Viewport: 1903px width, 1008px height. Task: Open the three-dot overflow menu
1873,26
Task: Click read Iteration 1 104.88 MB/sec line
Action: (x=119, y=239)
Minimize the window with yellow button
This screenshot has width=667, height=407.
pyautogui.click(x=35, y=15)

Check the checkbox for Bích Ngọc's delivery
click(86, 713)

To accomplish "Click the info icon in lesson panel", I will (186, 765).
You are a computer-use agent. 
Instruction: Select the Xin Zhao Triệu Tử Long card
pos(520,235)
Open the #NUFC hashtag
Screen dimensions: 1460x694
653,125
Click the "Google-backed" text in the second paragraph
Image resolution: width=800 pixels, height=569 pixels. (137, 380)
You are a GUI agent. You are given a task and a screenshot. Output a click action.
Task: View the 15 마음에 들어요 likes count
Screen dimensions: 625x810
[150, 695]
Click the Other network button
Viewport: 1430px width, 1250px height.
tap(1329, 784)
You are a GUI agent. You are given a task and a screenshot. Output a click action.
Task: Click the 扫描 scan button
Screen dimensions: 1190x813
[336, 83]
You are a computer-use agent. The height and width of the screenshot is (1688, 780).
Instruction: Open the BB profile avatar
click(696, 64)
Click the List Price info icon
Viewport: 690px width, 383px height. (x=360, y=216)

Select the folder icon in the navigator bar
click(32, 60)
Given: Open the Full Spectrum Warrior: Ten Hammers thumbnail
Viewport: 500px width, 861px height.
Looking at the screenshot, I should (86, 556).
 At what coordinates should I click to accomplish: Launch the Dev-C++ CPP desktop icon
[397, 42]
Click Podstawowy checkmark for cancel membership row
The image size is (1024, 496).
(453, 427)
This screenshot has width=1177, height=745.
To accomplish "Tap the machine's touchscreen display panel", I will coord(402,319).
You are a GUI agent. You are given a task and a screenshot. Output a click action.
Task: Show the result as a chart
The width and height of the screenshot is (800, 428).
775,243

====

## Exercise
Please quote the data above in full, line by line, without changing anything.

## Answer to the exercise
Viewport: 1903px width, 1008px height. Task: Open the three-dot overflow menu
1873,26
Task: Click read Iteration 1 104.88 MB/sec line
Action: (x=119, y=239)
Minimize the window with yellow button
This screenshot has width=667, height=407.
pyautogui.click(x=35, y=15)

Check the checkbox for Bích Ngọc's delivery
click(86, 713)

To accomplish "Click the info icon in lesson panel", I will (186, 765).
You are a computer-use agent. 
Instruction: Select the Xin Zhao Triệu Tử Long card
pos(520,235)
Open the #NUFC hashtag
Screen dimensions: 1460x694
653,125
Click the "Google-backed" text in the second paragraph
Image resolution: width=800 pixels, height=569 pixels. (137, 380)
You are a GUI agent. You are given a task and a screenshot. Output a click action.
Task: View the 15 마음에 들어요 likes count
Screen dimensions: 625x810
[150, 695]
Click the Other network button
Viewport: 1430px width, 1250px height.
tap(1329, 784)
You are a GUI agent. You are given a task and a screenshot. Output a click action.
Task: Click the 扫描 scan button
Screen dimensions: 1190x813
[336, 83]
You are a computer-use agent. The height and width of the screenshot is (1688, 780).
Instruction: Open the BB profile avatar
click(696, 64)
Click the List Price info icon
Viewport: 690px width, 383px height. (x=360, y=216)

Select the folder icon in the navigator bar
click(32, 60)
Given: Open the Full Spectrum Warrior: Ten Hammers thumbnail
Viewport: 500px width, 861px height.
Looking at the screenshot, I should (86, 556).
 At what coordinates should I click to accomplish: Launch the Dev-C++ CPP desktop icon
[397, 42]
Click Podstawowy checkmark for cancel membership row
The image size is (1024, 496).
(453, 427)
This screenshot has width=1177, height=745.
To accomplish "Tap the machine's touchscreen display panel", I will coord(402,319).
You are a GUI agent. You are given a task and a screenshot. Output a click action.
Task: Show the result as a chart
The width and height of the screenshot is (800, 428).
775,243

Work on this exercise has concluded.